> JOB
Extract every line of the listing, unchanged, from the line containing "1000x554 pixels." through the end of the listing. Omit the pictures from your answer.

> STORED DATA
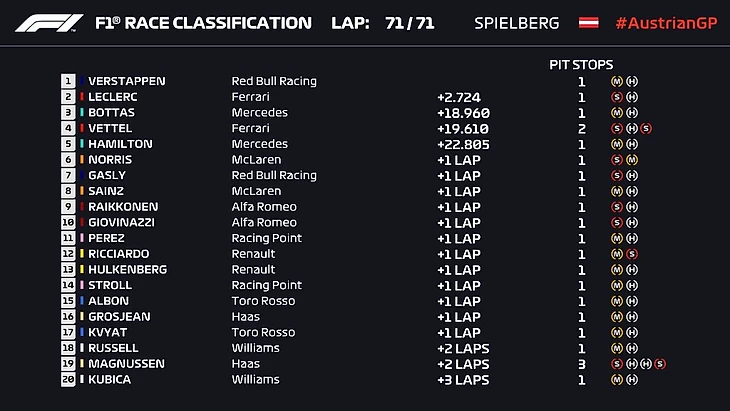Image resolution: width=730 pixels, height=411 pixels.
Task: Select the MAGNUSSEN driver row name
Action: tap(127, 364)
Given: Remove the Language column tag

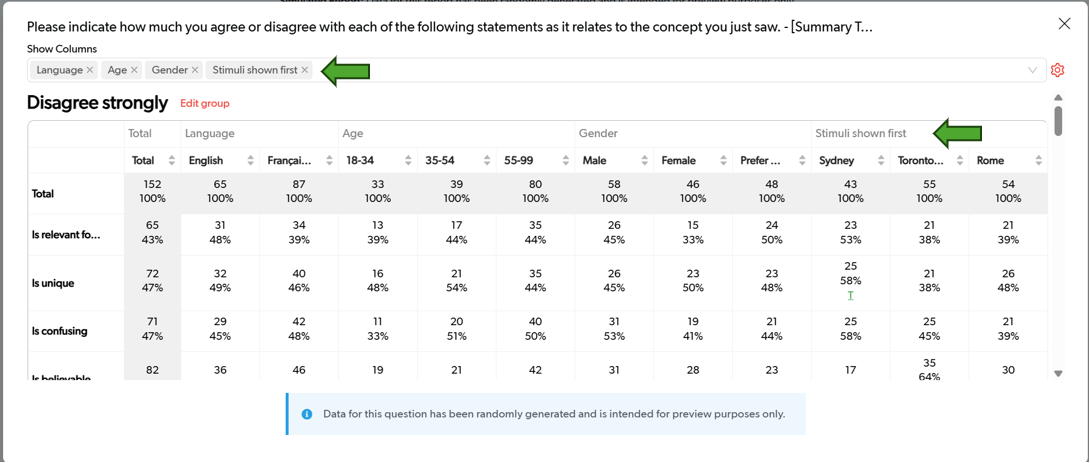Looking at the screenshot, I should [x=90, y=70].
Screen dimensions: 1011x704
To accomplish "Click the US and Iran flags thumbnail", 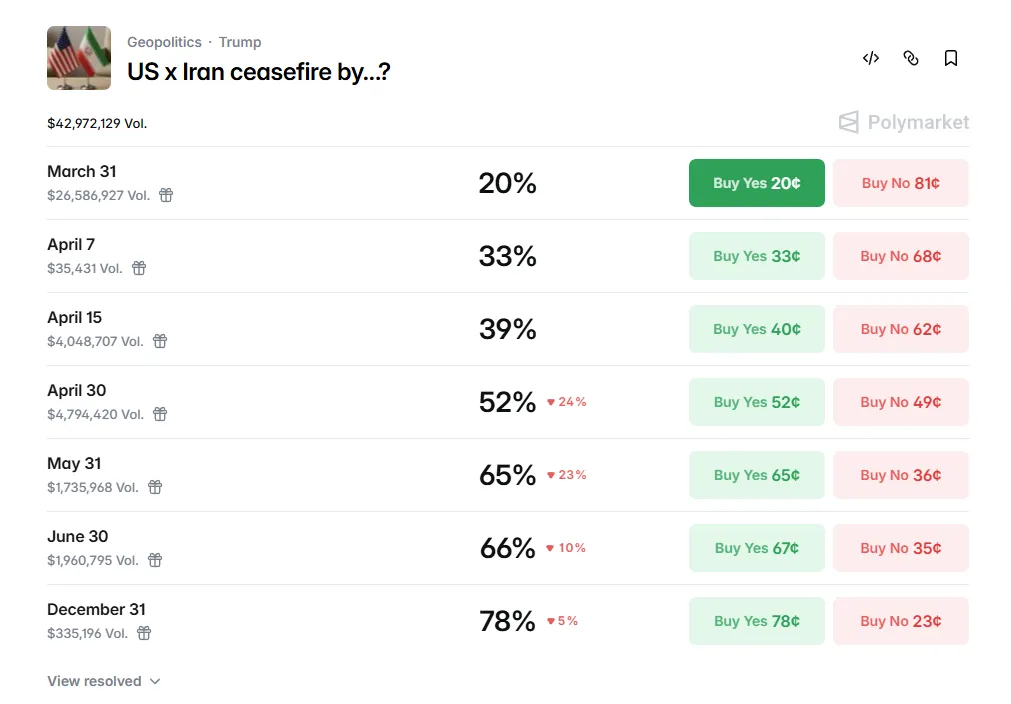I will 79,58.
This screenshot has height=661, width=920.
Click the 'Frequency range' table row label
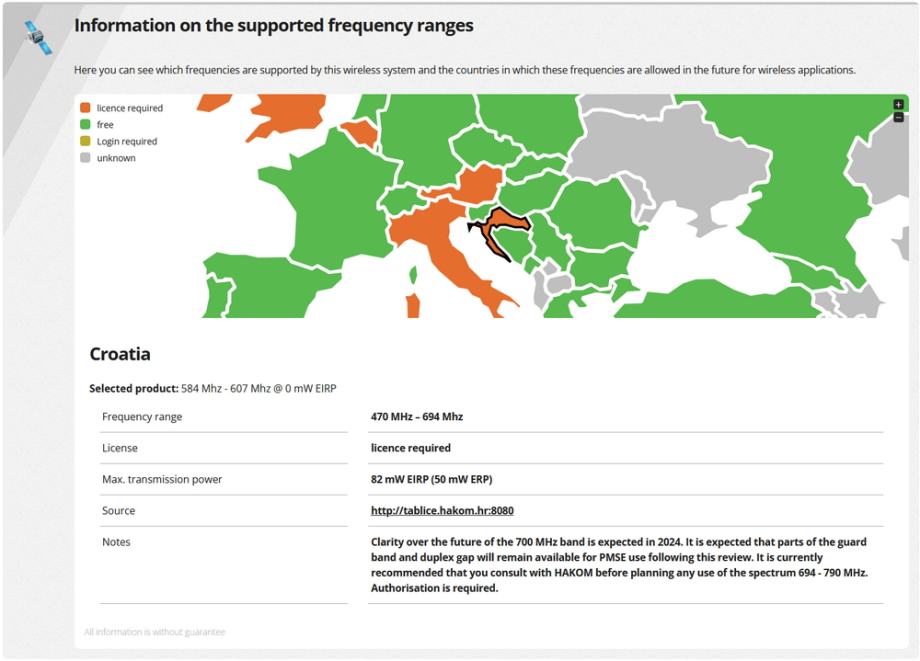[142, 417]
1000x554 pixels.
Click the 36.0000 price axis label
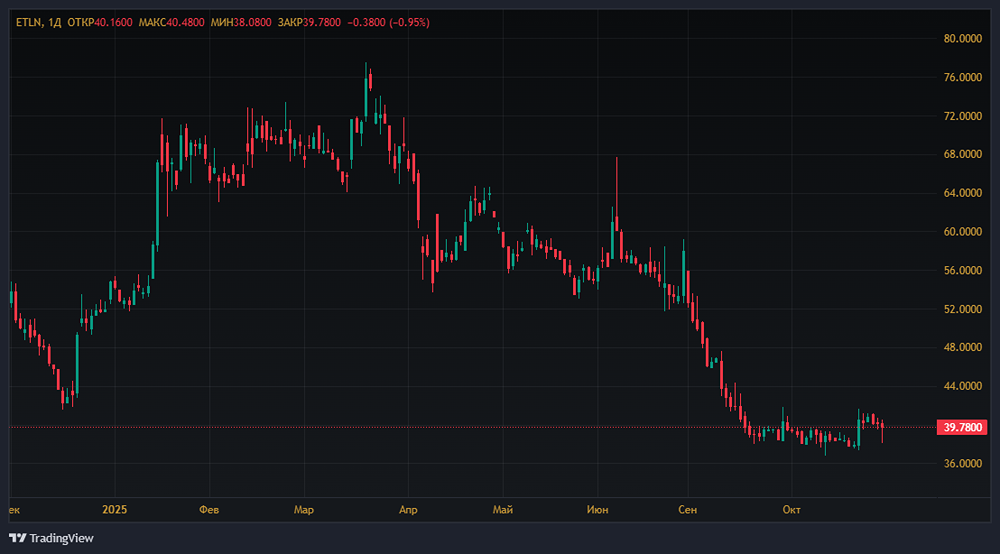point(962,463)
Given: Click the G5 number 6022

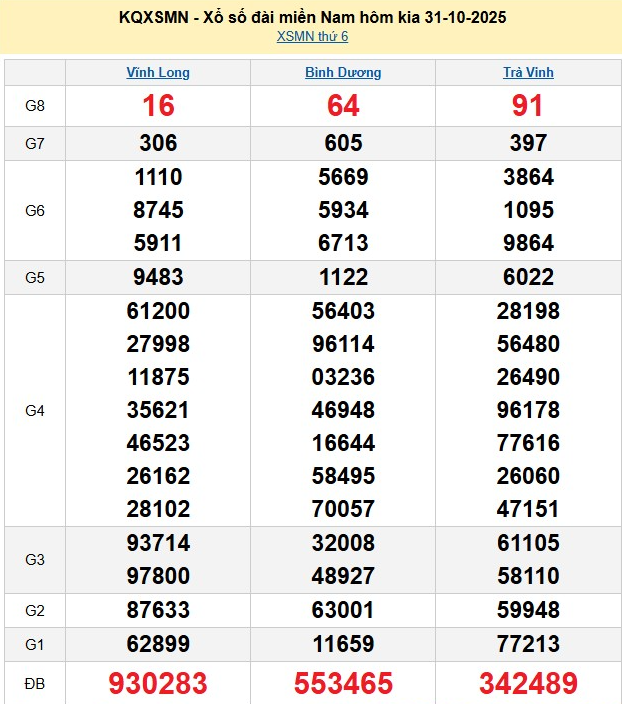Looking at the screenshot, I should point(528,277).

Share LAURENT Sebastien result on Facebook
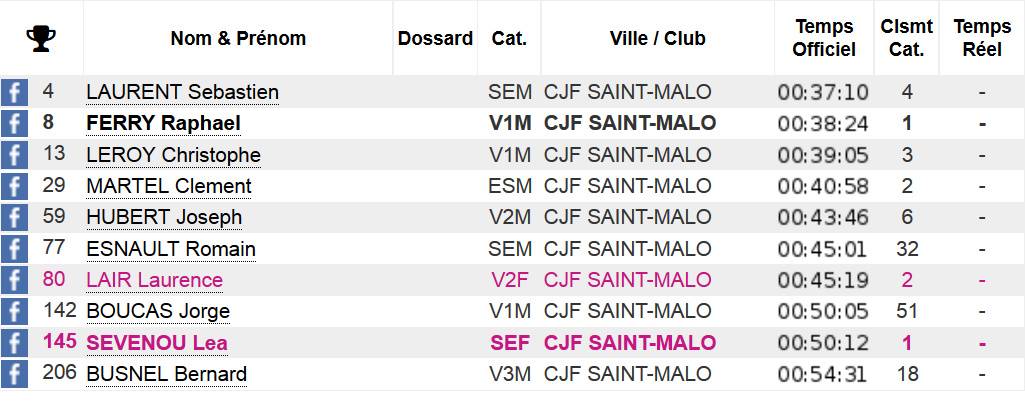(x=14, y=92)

> RESPONSE TO THIS EXERCISE
1000x554 pixels.
Click the 36.0000 price axis label
point(962,463)
Given: Click the G5 number 6022

Looking at the screenshot, I should point(528,277).

Share LAURENT Sebastien result on Facebook
(x=14, y=92)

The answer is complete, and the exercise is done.